Several new cleaning tactics—on top of all the scrubbing, mopping, spraying, and wiping performed by Environmental Services (EVS) professionals—have been implemented at hospitals across the U.S to help reduce transmission of such infections, but which new methods are the most effective  and practical has remained unclear.

UV robots flash UV lights across the room to lock onto DNA of organisms and kill them.

“There weren’t a lot of studies showing the efficacy of UV lights to clean hospital rooms,” said Pegues, who co-authored a recent study that found a lack of evidence for best methods for cleaning hospital rooms. “These results help fill that gap.  This is a cost-saving measure that showed a sizeable reduction in infections for a high-risk group of patients—and set the stage for further implementation of the technology at our hospitals.”

The team found that using a ultraviolet germicidal irradiation robot after a room cleaning by EVS not only reduced the number of infections in cancer patients compared to the year prior with no robot, but did so without adversely impacting room turn around time. They also report that  infections increased by 16 percent on units without the robot during the study period.

C. diff forms spores that are resistant to many disinfectants and can persist in the hospital environment for months.  Approximately 500,000 people contract C. diff while in the hospital every year in the U.S., and nearly 15,000 die directly from the infection.
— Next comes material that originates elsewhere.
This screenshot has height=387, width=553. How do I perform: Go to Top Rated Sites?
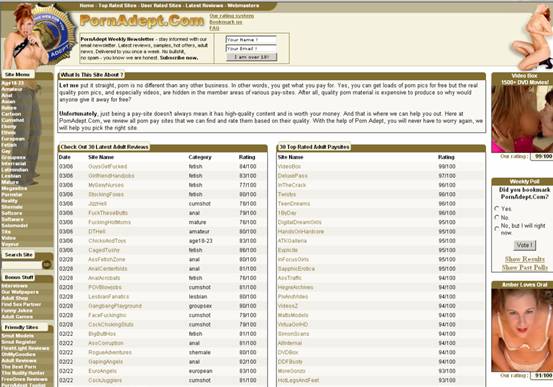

Cancer patients, whose immune systems may be compromised from stem cell transplants and/or chemotherapy, are more susceptible to infections than other inpatients.

In 2013, the number of cases of C. diff on the cancer units studied at Penn were five times the rate of all the other units in the hospital combined, despite targeted evidence-based interventions and EVS process improvements, including the use of bleach for daily and terminal room cleaning of C. diff rooms.

For the study, the researchers compared C. diff rates from that year to rates in 2014 (when the robot was deployed). The vast majority of the patients on these oncology floors were being treating blood cancers, including leukemia and multiple myeloma.

During 2014, the researchers used the ultraviolet robot for 21.1 percent of all patient discharges (542 out of 2,569 total patient discharges) on three study units (about 10 deployments for a week). Following cleaning of the room by EVS, the robot was deployed for two eight-minute cycles on either side of the patient bed with the bathroom door left open.

The researchers compared the rates of C. diff, and found a 25 percent reduction in cases during the 52-week intervention period versus the baseline period, 2013.  There were 87 cases of C. diff on the study units in 2013, and 66 in 2014.

Some modalities, such as the hydrogen peroxide vapor system, can take up to two hours. Surprisingly, this intervention did not impact room turnaround. The mean clean time was roughly the same, approximately 36 minutes. Although no additional EVS staff was used during the evaluation, improving and spreading use of UV light for disinfection requires hiring additional EVS staff.

ID Week, taking place October 7 – 11, is the combined meeting of the Infectious Diseases Society of America, the Society for Healthcare Epidemiology of America, the HIV Medicine Association and the Pediatric Infectious Diseases Society.

Co-authors include Cheryl Gilmar, an infection control specialist at HUP, Mary Denno RN, of Penn Nursing, and Steven Gaynes of the CDC Epicenters Program.